Why millennials are ditching vodka for Whisky and Manhattans

Is there an industry millennials are not supposedly disrupting? This week it’s vodka manufacturers, who are suffering thanks to America’s most aggressively marketed-to demographic.

According to Pernod Ricard SA, the makers of Absolut Vodka, vodka sales are down almost 2% over the last four years. In that same period, from 2010-2014, worldwide whiskey sales climbed 2.7%, with sales of American-made bourbons and Tennessee whiskeys up an incredible 17%. For Absolut Vodka specifically, which makes up half of Pernod’s US sales, last quarter’s earnings were likewise not good news, reported as having declined 3.3%.

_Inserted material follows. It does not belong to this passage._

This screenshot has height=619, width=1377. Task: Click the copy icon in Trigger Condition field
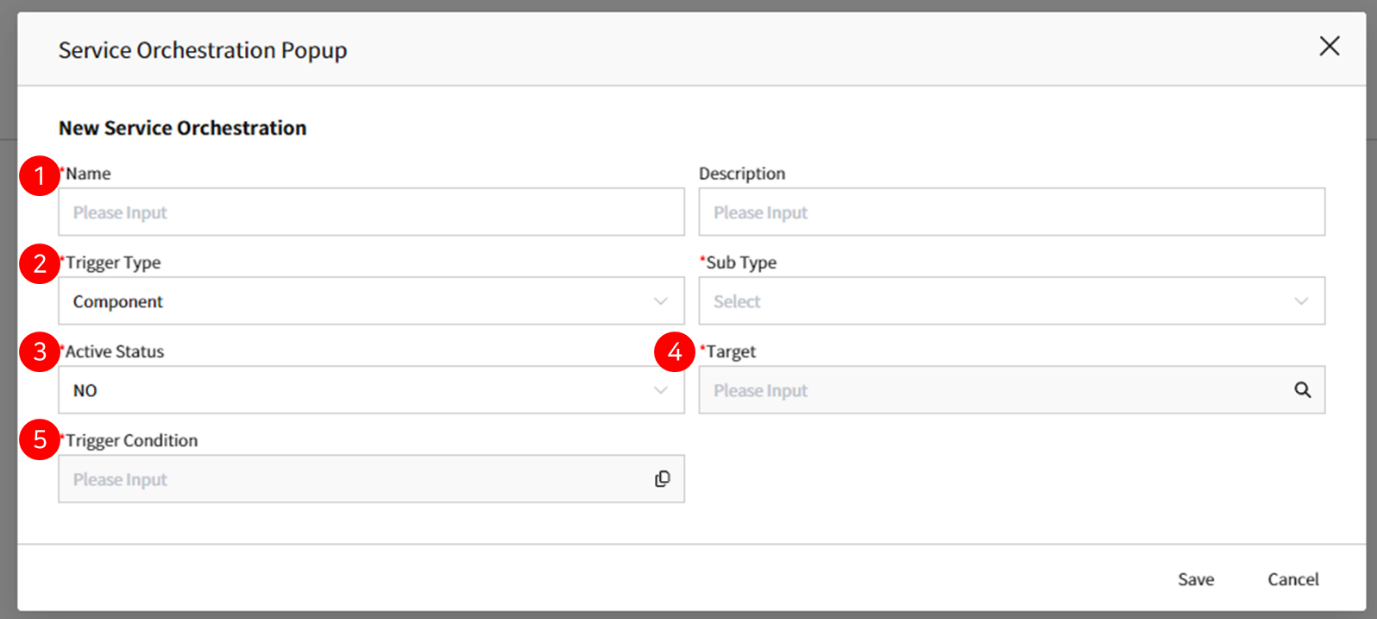[x=662, y=479]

Vodka manufacturers should be worried. Speaking briefly, if I may, as a 26-year-old ambassador of this most lauded and reviled generation of those born between 1980 and 2000-ish, few liquors are less interesting than Absolut of any flavor, which immediately brings to mind early experiences of drinking, when we didn’t know any better. Now, with some age, and some college-level stupidity behind us, we’ve gotten a bit more discerning and whiskey is our choice. Long live whiskey neat, whiskey on the rocks and occasionally, whiskey gingers. May we never drink flavored vodka again.

I’m not alone in my conversion, according to Dan Emino, a bartender at New York’s The Wren, a restaurant and bar located in the East Village where whiskey – bourbon, rye, and scotch – take up about 30% of the shelf space and are positioned right in front of a centrally seated customer’s eye.